Print each entry below precisely as it reads.

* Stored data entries
- - - - -

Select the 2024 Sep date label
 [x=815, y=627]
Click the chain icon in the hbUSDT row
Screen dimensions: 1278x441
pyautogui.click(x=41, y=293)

- - - - -

* EXERCISE OUTPUT
Select the 2024 Sep date label
 [x=815, y=627]
Click the chain icon in the hbUSDT row
Screen dimensions: 1278x441
pyautogui.click(x=41, y=293)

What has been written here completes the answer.